How To Back Up MongoDB Using Droplet Snapshots
Introduction
Regular database backups are a crucial step in guarding against unintended data loss events. In general, there are two broad categories of backups: filesystem-level ("physical") backups and logical backups. Filesystem-level backups involve snapshotting the underlying data files at a point in time, and allowing the database to cleanly restore itself using the state captured in the snapshotted files. Logical backups involve using a tool (e.g. mongodump
or pg_dump
) to export data from the database into backup files, which are then restored using a corresponding restore tool (e.g. mongorestore
or psql <
).
In this guide, we'll demonstrate how to perform a filesystem-level backup of a running MongoDB installation using Droplet Snapshots. In addition, we'll cover how to perform a restore from the snapshot image.
Note: As detailed in the DigitalOcean backups guide, there is some performance impact when using Droplet snapshots, especially on highly loaded databases. You should test this procedure first using a non-production database with simulated load to verify that this method will work in your production deployment.
Prerequisites
Before you get started with this guide, make sure you've completed the following prerequisite steps:
- An Ubuntu 16.04 Droplet with a non-root user that has sudo privileges, as detailed in Initial Server Setup with Ubuntu 16.04
- MongoDB installed and configured, as detailed in How to Install MongoDB on Ubuntu 16.04
This guide will assume you have MongoDB 3.2+ installed, using the default WiredTiger storage engine with journaling enabled. In addition, to use this guide, it's important that the dbpath
directory (the directory containing the data files, by default /var/lib/mongodb
) is mapped to a single volume. If you haven't attached additional block storage volumes to your Droplet, you can follow this guide.
Once you're logged in to your Droplet and have MongoDB up and running, you're ready to get started.
Step 1 — Verify your MongoDB Setup
We're first going to check that journaling has been enabled.
Journaling is a MongoDB feature that provides durability in the event of a database failure by writing operations to journal files. To learn more about MongoDB journaling, consult the MongoDB Manual.
If you followed the above guide, journaling will be enabled by default. To confirm that this is the case, we can inspect the MongoDB configuration file.
Open up /etc/mongod.conf
using your favorite text editor, such as nano for instance:
- nano /etc/mongod.conf
You should see the following block:
- # Where and how to store data.
- storage:
- dbPath: /var/lib/mongodb
- journal:
- enabled: true
- # engine:
- # mmapv1:
- # wiredTiger:
This indicates that journaling has been enabled. If you're on MongoDB 3.2+, the default storage engine is WiredTiger (MMAPv1 was MongoDB's original storage engine).

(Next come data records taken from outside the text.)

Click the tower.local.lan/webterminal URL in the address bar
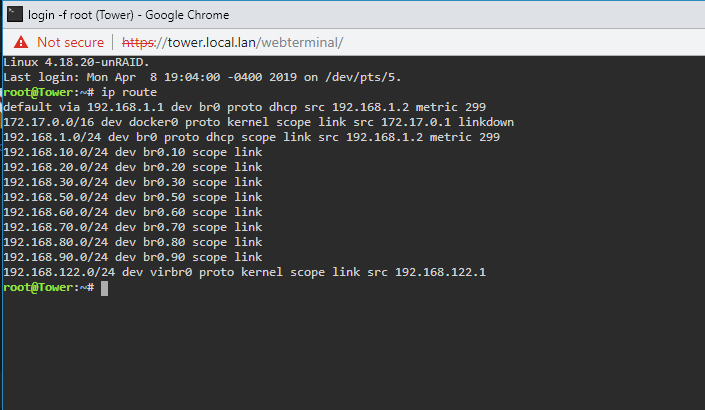705x410 pixels. click(232, 42)
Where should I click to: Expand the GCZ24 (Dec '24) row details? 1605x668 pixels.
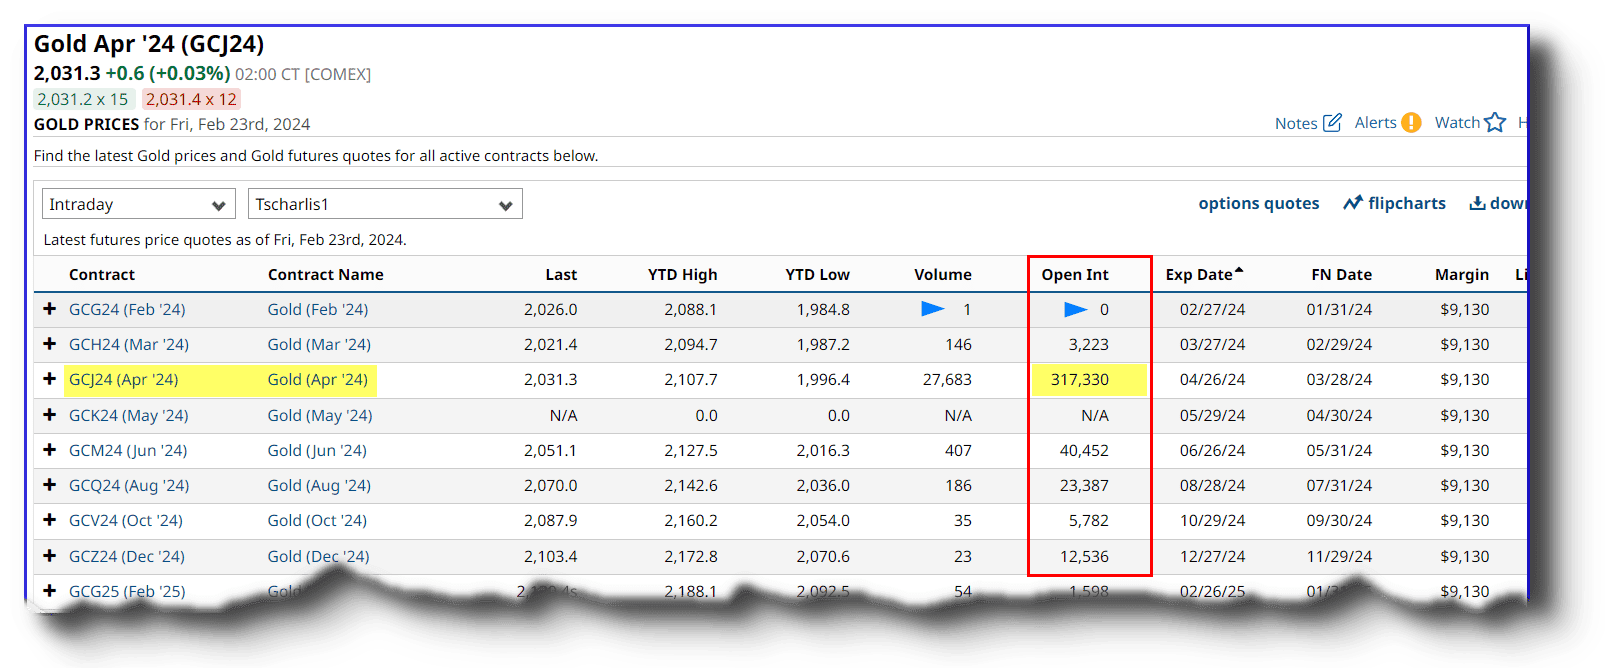(49, 556)
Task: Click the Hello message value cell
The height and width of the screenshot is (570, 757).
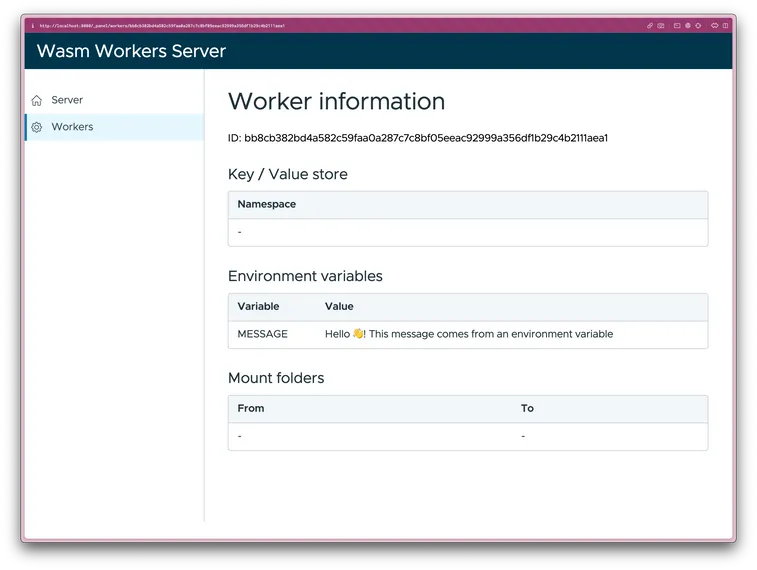Action: coord(468,334)
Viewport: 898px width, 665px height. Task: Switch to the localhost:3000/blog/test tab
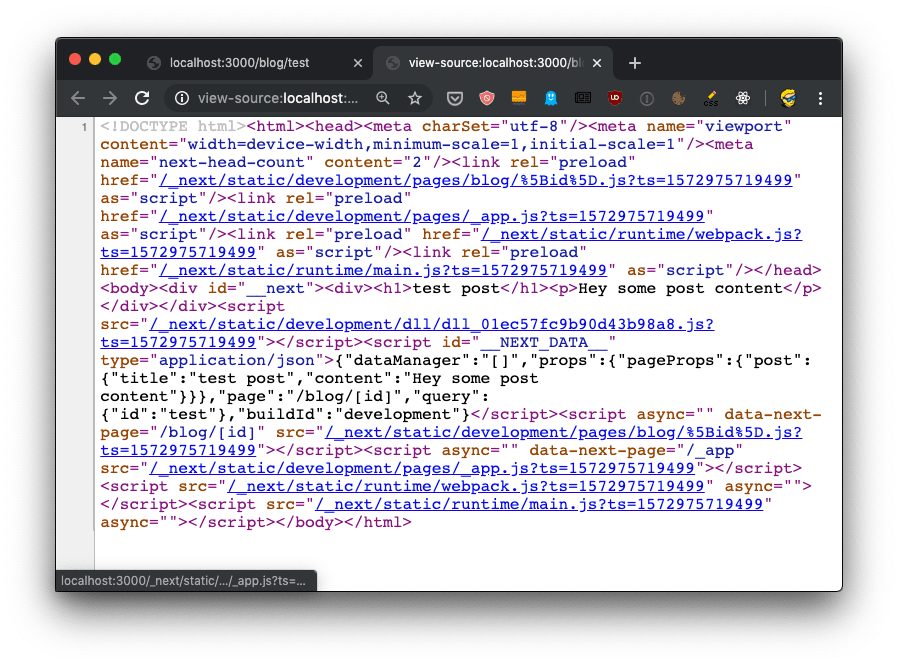point(240,63)
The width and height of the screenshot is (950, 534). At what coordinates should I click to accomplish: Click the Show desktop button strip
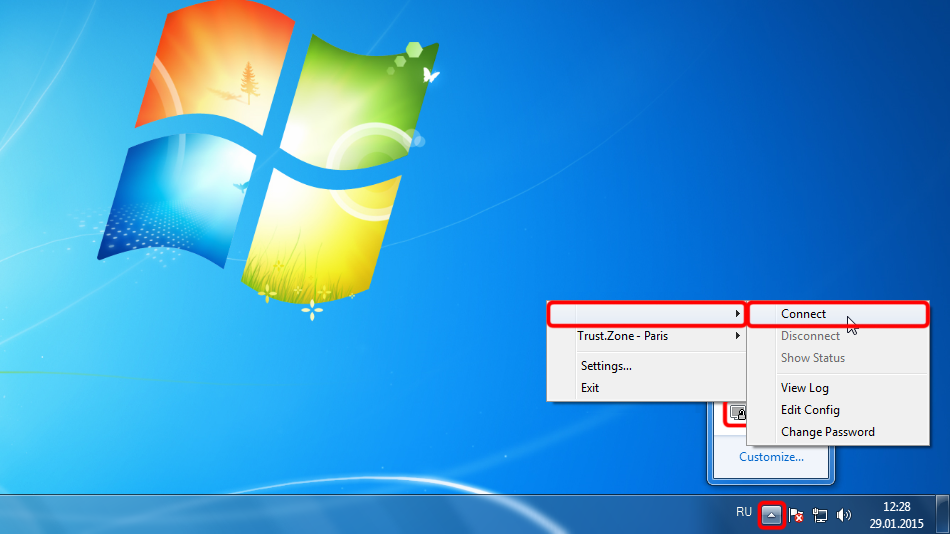coord(944,515)
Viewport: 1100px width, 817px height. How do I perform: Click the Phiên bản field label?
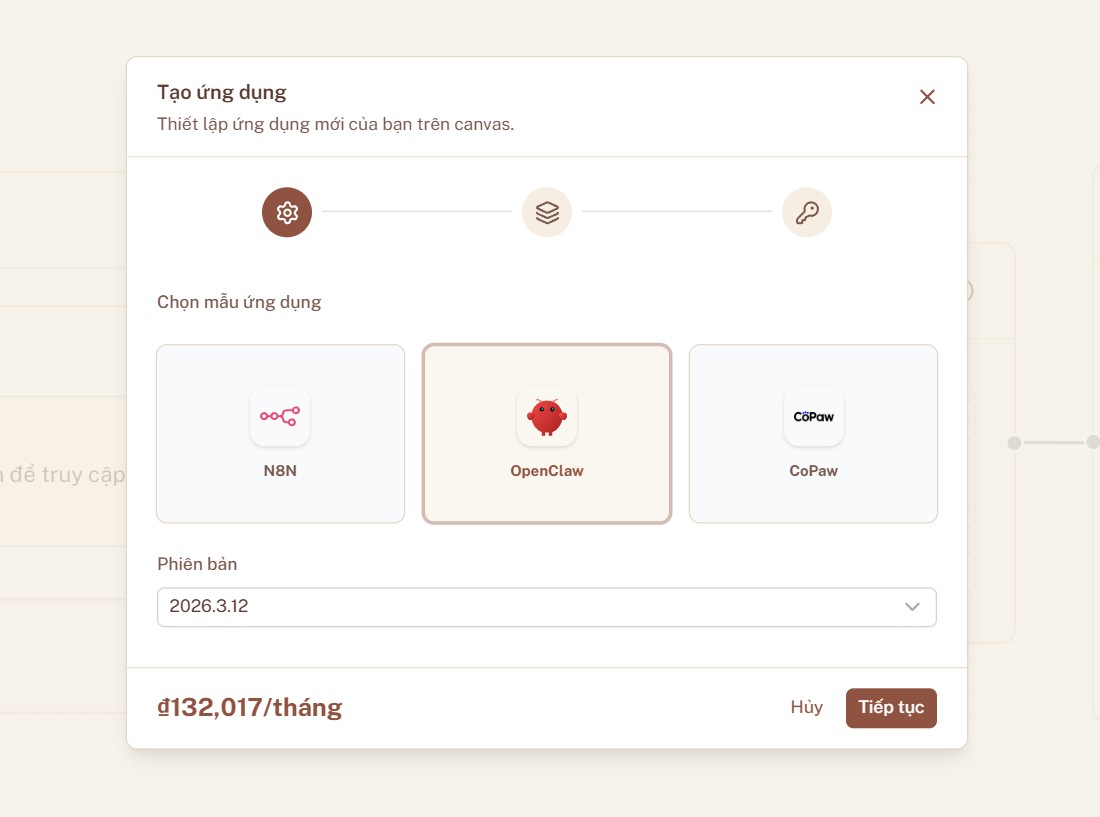[197, 564]
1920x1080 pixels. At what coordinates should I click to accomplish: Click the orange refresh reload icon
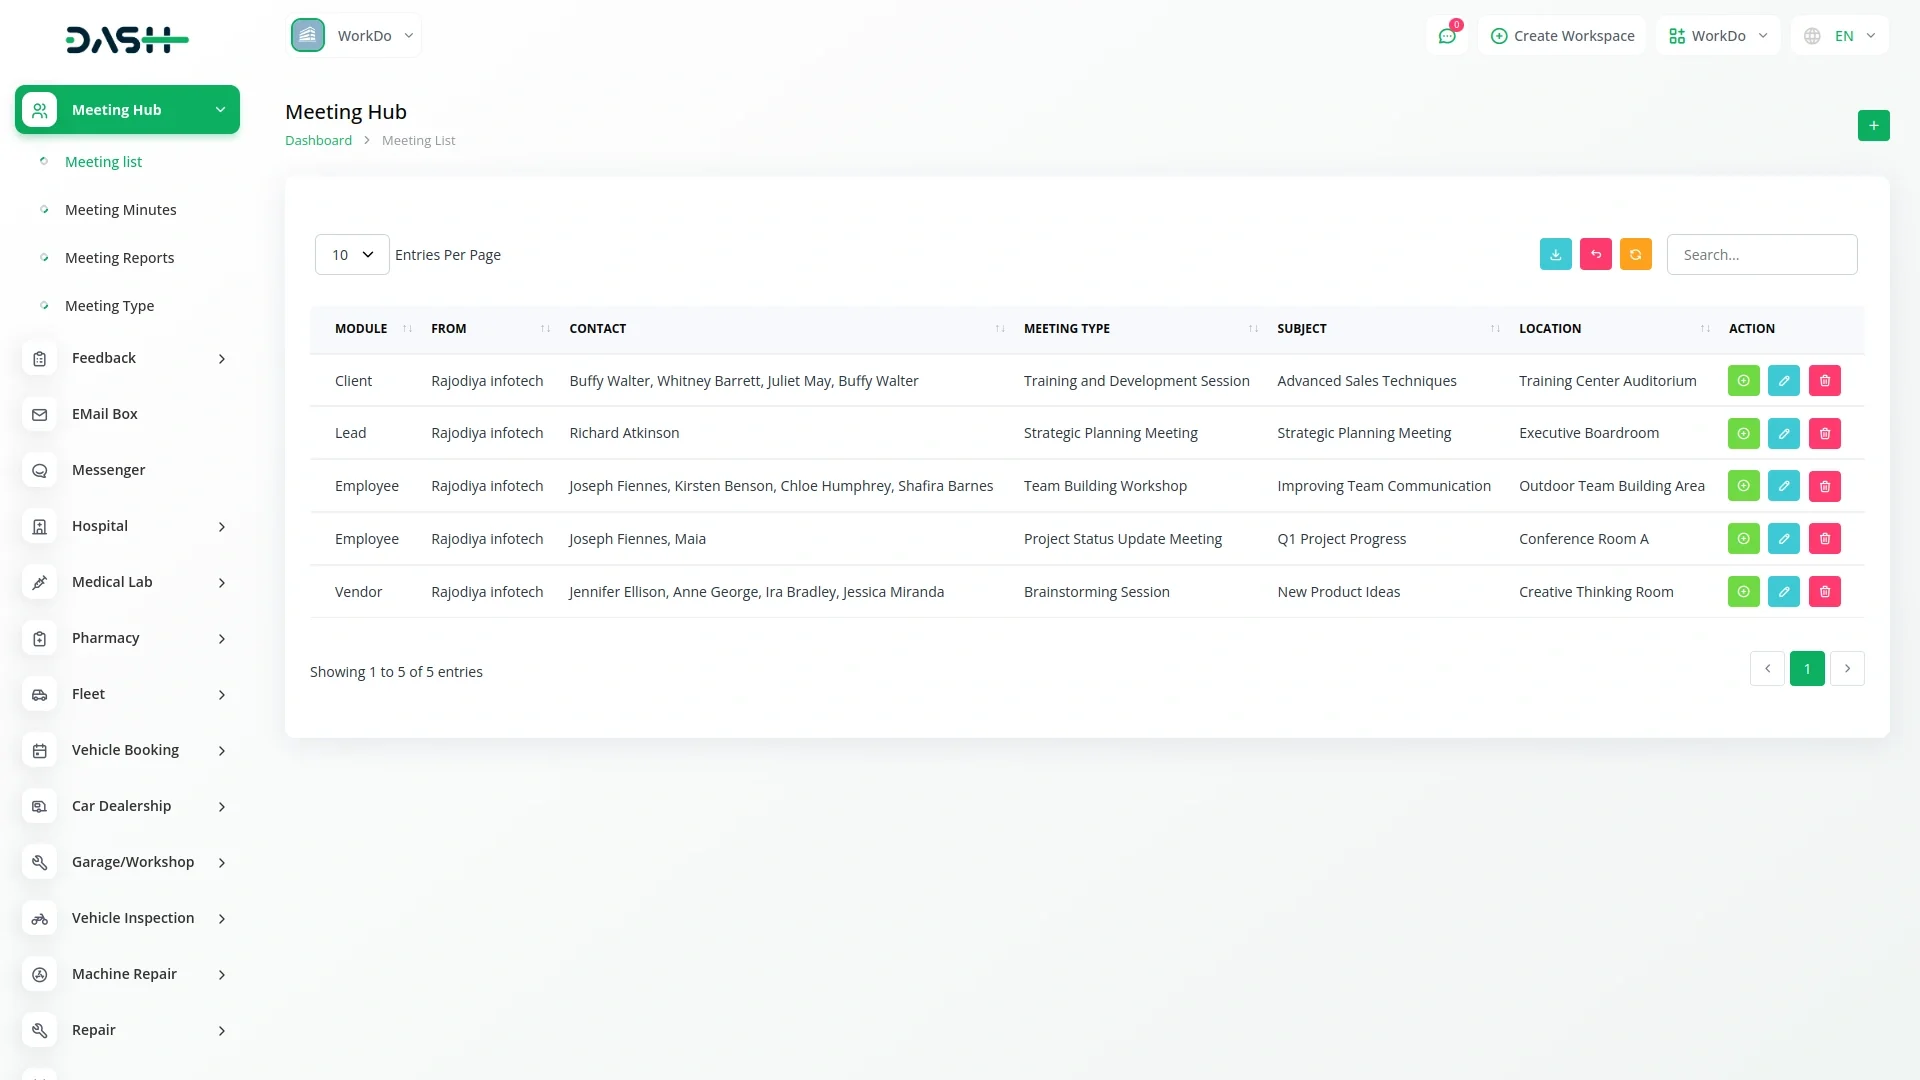[1635, 255]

We'll now insert some dummy data to test the backup and restore procedure.
Step 2 — Insert Test Data
If you have started with a clean server and don't have any data yet, we can insert some sample data into a dummy restaurants collection for demonstration purposes. If you already have some collections and documents stored in your database, feel free to skip this step.
First, connect to the running database using the MongoDB shell:
- mongo
You should see the following Mongo shell prompt:
- MongoDB shell version: 3.2.19
- connecting to: test
- Server has startup warnings:
- 2018-02-16T02:40:13.071+0000 I CONTROL [initandlisten]
- 2018-02-16T02:40:13.071+0000 I CONTROL [initandlisten] ** WARNING: /sys/kernel/mm/transparent_hugepage/enabled is 'always'.
- 2018-02-16T02:40:13.071+0000 I CONTROL [initandlisten] ** We suggest setting it to 'never'
- 2018-02-16T02:40:13.071+0000 I CONTROL [initandlisten]
- 2018-02-16T02:40:13.071+0000 I CONTROL [initandlisten] ** WARNING: /sys/kernel/mm/transparent_hugepage/defrag is 'always'.
- 2018-02-16T02:40:13.071+0000 I CONTROL [initandlisten] ** We suggest setting it to 'never'
- 2018-02-16T02:40:13.071+0000 I CONTROL [initandlisten]
- >
The default database the shell uses is the test database.
Let's list the collections present in the test database:
- show collections
Since we haven't inserted anything into the database yet, there are no collections, and we're brought back to the prompt with no output.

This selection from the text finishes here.